Seraphine and Dorian stood apart. Liora waited at the edge.
"The wards hold a simulated fragment for five minutes," Aldric said. "Neutralize it. Seraphine burns. Dorian contains. You unmake. Liora provides tactical sight."
"And if I fail?"
"We try again. And again. Until you succeed."
The floor opened.
A Stillness fragment rose. Man-shaped absence. Sound died around it.
Focus. Filter. Find the seam.
I pushed everything away. Only the fragment remained.
I could see its core. A knot of absolute darkness. Concentrated absence.
"Unmake it," Aldric said.
I reached for rage. Nothing. The filter muted everything.
"Find another way," Seraphine snapped. "Rage was instinct. Find the method."

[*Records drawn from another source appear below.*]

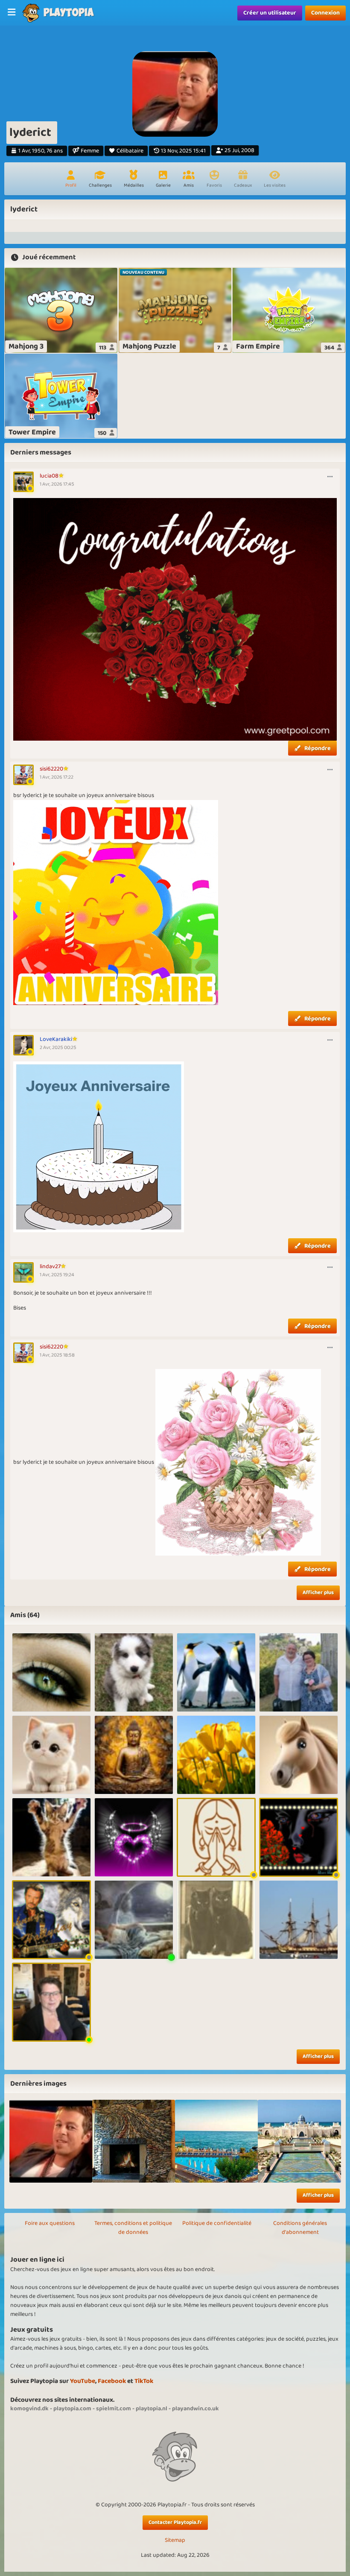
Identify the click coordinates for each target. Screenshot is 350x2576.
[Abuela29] (216, 1672)
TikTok (143, 2381)
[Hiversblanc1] (298, 1837)
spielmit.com (113, 2408)
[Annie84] (51, 2002)
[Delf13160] (298, 1755)
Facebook (112, 2381)
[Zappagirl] (51, 1920)
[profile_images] (50, 2141)
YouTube (82, 2381)
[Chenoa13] (216, 1920)
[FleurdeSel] (298, 1920)
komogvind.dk (29, 2408)
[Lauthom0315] (216, 1755)
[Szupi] (51, 1672)
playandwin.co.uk (195, 2408)
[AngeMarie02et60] (51, 1755)
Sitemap (175, 2540)
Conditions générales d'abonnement (300, 2227)
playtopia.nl (151, 2408)
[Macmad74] (216, 1837)
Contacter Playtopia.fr (175, 2522)
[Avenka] (134, 1920)
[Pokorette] (51, 1837)
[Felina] (134, 1755)
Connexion (325, 13)
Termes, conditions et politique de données (133, 2227)
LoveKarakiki (56, 1039)
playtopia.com (72, 2408)
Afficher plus (318, 1592)
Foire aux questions (50, 2223)
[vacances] (133, 2141)
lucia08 (49, 476)
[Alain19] (298, 1672)
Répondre (317, 748)
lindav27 (50, 1266)
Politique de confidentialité (216, 2223)
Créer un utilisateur (269, 13)
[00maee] (134, 1672)
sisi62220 (51, 769)
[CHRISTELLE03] (134, 1837)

I stopped reaching for feelings. I just wanted it gone. With certainty. Conviction.
The core flickered. Dissolved.
Silver dust hit my skin.
A memory vanished. My first day at the asylum. Antiseptic. Dr. Voss's voice. Gone.
"Again," Aldric said.
---
Four fragments later.
I'd lost the taste of chocolate. Rain sounds. A nurse's name. Grass underfoot.
Small things. They felt like graves.
---
I sat alone in the Meditation Chamber afterward. Trying to remember what I'd lost.
Liora found me.
"Your mother's echo. I can show you. Her final moments."
I looked up. "Why?"
"Because she chose this. Seeing it might help you understand why the costs are worth paying." She paused. "Or it might break you."
"Show me."
She touched my forehead.
---
White room. Medical equipment. Stars through a window.
My mother on a bed. Sweat. Straining. Concentrating.
A silver-haired man: "The fracture is stable. If you do this, he'll carry the Covenant. He'll face the choice."
"I know." Her voice strained. "I've seen the futures. In most, he breaks."
"Then why—"
"Because in one future, he doesn't. He chooses differently." Her eyes found me—across time. "He'll be broken. Fractured. But the crack in his soul will be exactly the shape the universe needs."
She poured herself into the fracture. Into me.
"Find the other path, Kael. The one where you survive."
Then she was gone.
---
I opened my eyes. Tears.
"She gave everything," I said.
"She gave you." Liora's voice was soft. "Now earn it."